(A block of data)
####

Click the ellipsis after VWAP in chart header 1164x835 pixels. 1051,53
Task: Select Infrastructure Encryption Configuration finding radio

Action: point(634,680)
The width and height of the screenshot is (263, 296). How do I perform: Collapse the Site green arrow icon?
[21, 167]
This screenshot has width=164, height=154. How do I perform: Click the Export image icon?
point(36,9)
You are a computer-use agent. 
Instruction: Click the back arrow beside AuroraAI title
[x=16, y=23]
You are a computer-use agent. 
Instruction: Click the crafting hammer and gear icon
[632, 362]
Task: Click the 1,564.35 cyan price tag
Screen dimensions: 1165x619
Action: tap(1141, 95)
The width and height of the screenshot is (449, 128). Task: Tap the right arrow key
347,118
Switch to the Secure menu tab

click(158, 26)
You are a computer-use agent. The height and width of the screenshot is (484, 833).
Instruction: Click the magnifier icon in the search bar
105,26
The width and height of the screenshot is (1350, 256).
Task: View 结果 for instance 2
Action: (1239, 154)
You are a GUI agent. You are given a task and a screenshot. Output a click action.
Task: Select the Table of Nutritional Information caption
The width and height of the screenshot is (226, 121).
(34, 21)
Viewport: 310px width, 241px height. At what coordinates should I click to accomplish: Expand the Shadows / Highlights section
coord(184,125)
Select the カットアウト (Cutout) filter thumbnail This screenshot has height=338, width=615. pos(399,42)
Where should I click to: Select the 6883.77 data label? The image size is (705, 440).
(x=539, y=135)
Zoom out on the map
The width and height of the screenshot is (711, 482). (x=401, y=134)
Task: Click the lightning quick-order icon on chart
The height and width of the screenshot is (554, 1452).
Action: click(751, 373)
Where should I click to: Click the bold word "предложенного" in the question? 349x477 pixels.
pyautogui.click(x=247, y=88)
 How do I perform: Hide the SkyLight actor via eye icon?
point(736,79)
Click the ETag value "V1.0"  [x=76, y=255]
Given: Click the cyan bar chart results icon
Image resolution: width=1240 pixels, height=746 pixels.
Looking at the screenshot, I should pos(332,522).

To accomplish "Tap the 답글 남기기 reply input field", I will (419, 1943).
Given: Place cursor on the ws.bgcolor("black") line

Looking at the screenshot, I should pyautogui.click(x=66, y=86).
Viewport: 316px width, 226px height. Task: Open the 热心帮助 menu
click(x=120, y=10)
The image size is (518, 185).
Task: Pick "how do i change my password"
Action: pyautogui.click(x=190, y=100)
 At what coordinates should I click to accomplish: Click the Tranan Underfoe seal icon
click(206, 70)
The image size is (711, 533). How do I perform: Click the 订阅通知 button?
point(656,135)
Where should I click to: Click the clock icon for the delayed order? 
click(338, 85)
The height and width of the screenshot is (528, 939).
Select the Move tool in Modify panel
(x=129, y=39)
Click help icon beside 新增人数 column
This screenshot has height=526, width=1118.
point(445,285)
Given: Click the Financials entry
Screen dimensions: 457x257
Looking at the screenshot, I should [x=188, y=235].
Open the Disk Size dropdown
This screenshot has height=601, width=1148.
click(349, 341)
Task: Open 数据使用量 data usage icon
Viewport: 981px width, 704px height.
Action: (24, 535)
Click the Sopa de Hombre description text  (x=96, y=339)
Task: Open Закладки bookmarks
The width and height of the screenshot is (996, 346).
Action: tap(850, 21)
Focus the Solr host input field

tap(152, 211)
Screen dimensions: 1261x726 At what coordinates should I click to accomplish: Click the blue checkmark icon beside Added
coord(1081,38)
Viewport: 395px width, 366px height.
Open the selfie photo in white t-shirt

####

→ TASK REQUIREMENTS
Rewrite every line of the listing above as a numbered list, one item per line, and omit the blank lines.

→ CORRECT ANSWER
1. Click the ellipsis after VWAP in chart header 1164x835 pixels. 1051,53
2. Task: Select Infrastructure Encryption Configuration finding radio
3. Action: point(634,680)
4. The width and height of the screenshot is (263, 296). How do I perform: Collapse the Site green arrow icon?
5. [21, 167]
6. This screenshot has width=164, height=154. How do I perform: Click the Export image icon?
7. point(36,9)
8. You are a computer-use agent. 
9. Instruction: Click the back arrow beside AuroraAI title
10. [x=16, y=23]
11. You are a computer-use agent. 
12. Instruction: Click the crafting hammer and gear icon
13. [632, 362]
14. Task: Click the 1,564.35 cyan price tag
15. Screen dimensions: 1165x619
16. Action: tap(1141, 95)
17. The width and height of the screenshot is (449, 128). Task: Tap the right arrow key
18. 347,118
19. Switch to the Secure menu tab
20. click(158, 26)
21. You are a computer-use agent. The height and width of the screenshot is (484, 833).
22. Instruction: Click the magnifier icon in the search bar
23. 105,26
24. The width and height of the screenshot is (1350, 256).
25. Task: View 结果 for instance 2
26. Action: (1239, 154)
27. You are a GUI agent. You are given a task and a screenshot. Output a click action.
28. Task: Select the Table of Nutritional Information caption
29. The width and height of the screenshot is (226, 121).
30. (34, 21)
31. Viewport: 310px width, 241px height. At what coordinates should I click to accomplish: Expand the Shadows / Highlights section
32. coord(184,125)
33. Select the カットアウト (Cutout) filter thumbnail This screenshot has height=338, width=615. pos(399,42)
34. Where should I click to: Select the 6883.77 data label? The image size is (705, 440).
35. (x=539, y=135)
36. Zoom out on the map
37. The width and height of the screenshot is (711, 482). (x=401, y=134)
38. Task: Click the lightning quick-order icon on chart
39. The height and width of the screenshot is (554, 1452).
40. Action: click(751, 373)
41. Where should I click to: Click the bold word "предложенного" in the question? 349x477 pixels.
42. pyautogui.click(x=247, y=88)
43.  How do I perform: Hide the SkyLight actor via eye icon?
44. point(736,79)
45. Click the ETag value "V1.0"  [x=76, y=255]
46. Given: Click the cyan bar chart results icon
47. Image resolution: width=1240 pixels, height=746 pixels.
48. Looking at the screenshot, I should pos(332,522).
49. To accomplish "Tap the 답글 남기기 reply input field", I will (419, 1943).
50. Given: Place cursor on the ws.bgcolor("black") line
51. Looking at the screenshot, I should pyautogui.click(x=66, y=86).
52. Viewport: 316px width, 226px height. Task: Open the 热心帮助 menu
53. click(x=120, y=10)
54. The image size is (518, 185).
55. Task: Pick "how do i change my password"
56. Action: pyautogui.click(x=190, y=100)
57.  At what coordinates should I click to accomplish: Click the Tranan Underfoe seal icon
58. click(206, 70)
59. The image size is (711, 533). How do I perform: Click the 订阅通知 button?
60. point(656,135)
61. Where should I click to: Click the clock icon for the delayed order? 
62. click(338, 85)
63. The height and width of the screenshot is (528, 939).
64. Select the Move tool in Modify panel
65. (x=129, y=39)
66. Click help icon beside 新增人数 column
67. This screenshot has height=526, width=1118.
68. point(445,285)
69. Given: Click the Financials entry
70. Screen dimensions: 457x257
71. Looking at the screenshot, I should [x=188, y=235].
72. Open the Disk Size dropdown
73. This screenshot has height=601, width=1148.
74. click(349, 341)
75. Task: Open 数据使用量 data usage icon
76. Viewport: 981px width, 704px height.
77. Action: (24, 535)
78. Click the Sopa de Hombre description text  (x=96, y=339)
79. Task: Open Закладки bookmarks
80. The width and height of the screenshot is (996, 346).
81. Action: tap(850, 21)
82. Focus the Solr host input field
83. tap(152, 211)
84. Screen dimensions: 1261x726 At what coordinates should I click to accomplish: Click the blue checkmark icon beside Added
85. coord(1081,38)
86. Viewport: 395px width, 366px height.
87. Open the selfie photo in white t-shirt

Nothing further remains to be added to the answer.